Check your understanding >>
1. Summarize the notebook excerpt on topic modeling of NPR articles in two sentences.
2. Reproduce the portion of the notebook excerpt on topic modeling of NPR articles starting with "NMF(n_components=7, random_state=42)" and going on through "print('\n')".

Page excerpt >>
## Data

We are using articles from NPR (National Public Radio), obtained from their website [www.npr.org](http://www.npr.org)

In [1]:
import numpy as np
import pandas as pd


In [2]:
df=pd.read_csv('npr.csv')

In [3]:
df.head()

Unnamed: 0,Article
0,"In the Washington of 2016, even when the polic..."
1,Donald Trump has used Twitter — his prefe...
2,Donald Trump is unabashedly praising Russian...
3,"Updated at 2:50 p. m. ET, Russian President Vl..."
4,"From photography, illustration and video, to d..."


We don't have topics associated with the articles.Lets first use LDA to group articles and find coresponding topics

### Text preprocessing

In [4]:
from sklearn.feature_extraction.text import TfidfVectorizer

In [5]:
tfidf = TfidfVectorizer(max_df=0.95, min_df=2, stop_words='english')

In [6]:
tfdtm=tfidf.fit_transform(df['Article'])

In [7]:
tfdtm

<11992x54777 sparse matrix of type '<class 'numpy.float64'>'
	with 3033388 stored elements in Compressed Sparse Row format>

## NMF

In [8]:
from sklearn.decomposition import NMF

In [9]:
nmf_model = NMF(n_components=7,random_state=42)

In [10]:
nmf_model.fit(tfdtm)



NMF(n_components=7, random_state=42)

In [11]:
for index,topic in enumerate(nmf_model.components_):
    print(f'THE TOP 15 WORDS FOR TOPIC #{index}')
    print([tfidf.get_feature_names()[i] for i in topic.argsort()[-15:]])
    print('\n')

Record extracts >>
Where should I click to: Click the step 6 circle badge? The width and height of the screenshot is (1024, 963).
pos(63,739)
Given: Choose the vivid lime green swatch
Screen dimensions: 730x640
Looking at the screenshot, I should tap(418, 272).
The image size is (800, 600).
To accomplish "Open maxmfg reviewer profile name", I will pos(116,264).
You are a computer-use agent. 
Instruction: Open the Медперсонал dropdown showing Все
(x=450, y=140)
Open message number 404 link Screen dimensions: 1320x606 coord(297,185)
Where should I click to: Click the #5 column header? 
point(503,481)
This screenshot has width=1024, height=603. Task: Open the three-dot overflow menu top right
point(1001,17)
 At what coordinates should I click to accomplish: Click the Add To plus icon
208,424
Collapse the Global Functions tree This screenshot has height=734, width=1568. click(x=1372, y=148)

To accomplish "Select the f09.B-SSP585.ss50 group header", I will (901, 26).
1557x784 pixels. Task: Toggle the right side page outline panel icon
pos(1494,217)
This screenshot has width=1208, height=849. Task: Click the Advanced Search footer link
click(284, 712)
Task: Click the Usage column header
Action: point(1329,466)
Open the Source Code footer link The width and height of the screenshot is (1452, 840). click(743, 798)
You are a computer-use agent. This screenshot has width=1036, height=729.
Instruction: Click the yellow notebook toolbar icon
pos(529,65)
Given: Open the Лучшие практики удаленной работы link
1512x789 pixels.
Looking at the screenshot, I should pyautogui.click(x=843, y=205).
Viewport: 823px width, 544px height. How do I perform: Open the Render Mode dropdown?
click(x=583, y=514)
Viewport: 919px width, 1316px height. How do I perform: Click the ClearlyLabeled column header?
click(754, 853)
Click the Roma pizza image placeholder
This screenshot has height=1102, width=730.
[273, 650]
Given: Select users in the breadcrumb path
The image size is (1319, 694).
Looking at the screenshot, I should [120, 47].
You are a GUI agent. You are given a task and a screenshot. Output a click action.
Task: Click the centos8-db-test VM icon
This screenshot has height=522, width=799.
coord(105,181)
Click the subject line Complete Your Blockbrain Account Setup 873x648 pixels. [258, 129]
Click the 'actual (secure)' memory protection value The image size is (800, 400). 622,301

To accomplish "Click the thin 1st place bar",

Expected responses >>
1. The excerpt loads NPR articles from a CSV file with pandas and converts them into a TF-IDF document-term matrix of 11,992 rows by 54,777 columns, using English stop words and document-frequency limits. It then fits an NMF model with seven components and prints the fifteen top words for each resulting topic.

2.
NMF(n_components=7, random_state=42)

In [11]:
for index,topic in enumerate(nmf_model.components_):
    print(f'THE TOP 15 WORDS FOR TOPIC #{index}')
    print([tfidf.get_feature_names()[i] for i in topic.argsort()[-15:]])
    print('\n')